**WHAT THIS TASK INVOLVES**
Treat the line containing "Task: Open WhatsApp from the taskbar" as the first line of the answer and the last line of the data as its final line, reproducing every line between exactly.

**MATERIAL PROVIDED**
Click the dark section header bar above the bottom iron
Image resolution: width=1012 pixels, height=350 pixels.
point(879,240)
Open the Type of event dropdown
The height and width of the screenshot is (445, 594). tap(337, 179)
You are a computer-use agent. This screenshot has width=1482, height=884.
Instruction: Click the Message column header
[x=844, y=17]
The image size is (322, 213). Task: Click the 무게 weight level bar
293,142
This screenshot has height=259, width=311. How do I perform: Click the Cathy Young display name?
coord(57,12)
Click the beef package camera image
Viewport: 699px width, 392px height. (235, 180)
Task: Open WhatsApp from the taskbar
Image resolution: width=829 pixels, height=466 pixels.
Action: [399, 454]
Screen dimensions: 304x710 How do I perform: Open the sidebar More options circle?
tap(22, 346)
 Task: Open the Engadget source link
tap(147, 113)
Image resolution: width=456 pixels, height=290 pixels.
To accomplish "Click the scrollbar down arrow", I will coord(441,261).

**OUTPUT FOR THIS EXERCISE**
Task: Open WhatsApp from the taskbar
Image resolution: width=829 pixels, height=466 pixels.
Action: [399, 454]
Screen dimensions: 304x710 How do I perform: Open the sidebar More options circle?
tap(22, 346)
 Task: Open the Engadget source link
tap(147, 113)
Image resolution: width=456 pixels, height=290 pixels.
To accomplish "Click the scrollbar down arrow", I will coord(441,261).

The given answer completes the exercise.